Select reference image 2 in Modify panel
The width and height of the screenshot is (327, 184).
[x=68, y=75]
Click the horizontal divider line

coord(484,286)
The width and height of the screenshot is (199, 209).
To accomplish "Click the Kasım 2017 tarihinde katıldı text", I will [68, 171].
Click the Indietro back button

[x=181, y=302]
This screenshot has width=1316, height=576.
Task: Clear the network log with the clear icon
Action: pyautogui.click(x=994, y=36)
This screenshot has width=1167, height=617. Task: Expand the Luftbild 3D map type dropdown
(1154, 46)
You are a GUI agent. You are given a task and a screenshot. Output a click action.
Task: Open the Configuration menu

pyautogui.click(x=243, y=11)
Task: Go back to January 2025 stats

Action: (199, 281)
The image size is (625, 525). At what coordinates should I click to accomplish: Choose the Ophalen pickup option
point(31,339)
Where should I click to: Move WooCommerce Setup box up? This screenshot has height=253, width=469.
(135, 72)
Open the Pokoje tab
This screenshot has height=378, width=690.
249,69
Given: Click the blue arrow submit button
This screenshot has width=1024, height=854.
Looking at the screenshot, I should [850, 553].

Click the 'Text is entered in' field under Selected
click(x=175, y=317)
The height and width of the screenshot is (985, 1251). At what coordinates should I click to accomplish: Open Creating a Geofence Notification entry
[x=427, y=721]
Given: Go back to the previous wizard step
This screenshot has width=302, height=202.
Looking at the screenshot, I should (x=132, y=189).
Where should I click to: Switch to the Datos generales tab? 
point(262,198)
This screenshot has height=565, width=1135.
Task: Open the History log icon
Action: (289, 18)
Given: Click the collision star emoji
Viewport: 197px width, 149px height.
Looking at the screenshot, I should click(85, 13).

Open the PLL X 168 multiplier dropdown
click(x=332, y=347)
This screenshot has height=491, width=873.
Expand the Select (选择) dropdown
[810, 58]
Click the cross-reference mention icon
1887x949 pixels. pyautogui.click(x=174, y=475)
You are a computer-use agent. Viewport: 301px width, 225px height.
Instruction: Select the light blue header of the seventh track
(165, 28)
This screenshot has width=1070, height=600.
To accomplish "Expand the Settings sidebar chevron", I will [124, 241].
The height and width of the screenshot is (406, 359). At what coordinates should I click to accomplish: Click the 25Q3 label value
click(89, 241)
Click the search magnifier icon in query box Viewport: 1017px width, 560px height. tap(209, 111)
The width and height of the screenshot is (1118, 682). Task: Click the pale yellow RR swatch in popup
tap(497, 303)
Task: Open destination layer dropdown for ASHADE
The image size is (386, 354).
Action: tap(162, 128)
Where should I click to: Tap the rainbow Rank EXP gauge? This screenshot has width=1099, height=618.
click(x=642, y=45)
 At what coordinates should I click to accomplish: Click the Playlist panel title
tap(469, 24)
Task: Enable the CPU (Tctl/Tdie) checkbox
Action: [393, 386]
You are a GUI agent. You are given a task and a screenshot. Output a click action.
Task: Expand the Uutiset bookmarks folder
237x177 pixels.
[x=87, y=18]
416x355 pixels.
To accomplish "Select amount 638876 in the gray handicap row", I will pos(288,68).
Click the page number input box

» REQUIRED WORK: Each record must be duplicated exactly, with none missing.

» WRITTEN ANSWER:
Select reference image 2 in Modify panel
The width and height of the screenshot is (327, 184).
[x=68, y=75]
Click the horizontal divider line

coord(484,286)
The width and height of the screenshot is (199, 209).
To accomplish "Click the Kasım 2017 tarihinde katıldı text", I will [68, 171].
Click the Indietro back button

[x=181, y=302]
This screenshot has width=1316, height=576.
Task: Clear the network log with the clear icon
Action: pyautogui.click(x=994, y=36)
This screenshot has width=1167, height=617. Task: Expand the Luftbild 3D map type dropdown
(1154, 46)
You are a GUI agent. You are given a task and a screenshot. Output a click action.
Task: Open the Configuration menu

pyautogui.click(x=243, y=11)
Task: Go back to January 2025 stats

Action: (199, 281)
The image size is (625, 525). At what coordinates should I click to accomplish: Choose the Ophalen pickup option
point(31,339)
Where should I click to: Move WooCommerce Setup box up? This screenshot has height=253, width=469.
(135, 72)
Open the Pokoje tab
This screenshot has height=378, width=690.
249,69
Given: Click the blue arrow submit button
This screenshot has width=1024, height=854.
Looking at the screenshot, I should [850, 553].

Click the 'Text is entered in' field under Selected
click(x=175, y=317)
The height and width of the screenshot is (985, 1251). At what coordinates should I click to accomplish: Open Creating a Geofence Notification entry
[x=427, y=721]
Given: Go back to the previous wizard step
This screenshot has width=302, height=202.
Looking at the screenshot, I should (x=132, y=189).
Where should I click to: Switch to the Datos generales tab? 
point(262,198)
This screenshot has height=565, width=1135.
Task: Open the History log icon
Action: (289, 18)
Given: Click the collision star emoji
Viewport: 197px width, 149px height.
Looking at the screenshot, I should click(85, 13).

Open the PLL X 168 multiplier dropdown
click(x=332, y=347)
This screenshot has height=491, width=873.
Expand the Select (选择) dropdown
[810, 58]
Click the cross-reference mention icon
1887x949 pixels. pyautogui.click(x=174, y=475)
You are a computer-use agent. Viewport: 301px width, 225px height.
Instruction: Select the light blue header of the seventh track
(165, 28)
This screenshot has width=1070, height=600.
To accomplish "Expand the Settings sidebar chevron", I will [124, 241].
The height and width of the screenshot is (406, 359). At what coordinates should I click to accomplish: Click the 25Q3 label value
click(89, 241)
Click the search magnifier icon in query box Viewport: 1017px width, 560px height. tap(209, 111)
The width and height of the screenshot is (1118, 682). Task: Click the pale yellow RR swatch in popup
tap(497, 303)
Task: Open destination layer dropdown for ASHADE
The image size is (386, 354).
Action: tap(162, 128)
Where should I click to: Tap the rainbow Rank EXP gauge? This screenshot has width=1099, height=618.
click(x=642, y=45)
 At what coordinates should I click to accomplish: Click the Playlist panel title
tap(469, 24)
Task: Enable the CPU (Tctl/Tdie) checkbox
Action: [393, 386]
You are a GUI agent. You are given a task and a screenshot. Output a click action.
Task: Expand the Uutiset bookmarks folder
237x177 pixels.
[x=87, y=18]
416x355 pixels.
To accomplish "Select amount 638876 in the gray handicap row", I will pos(288,68).
Click the page number input box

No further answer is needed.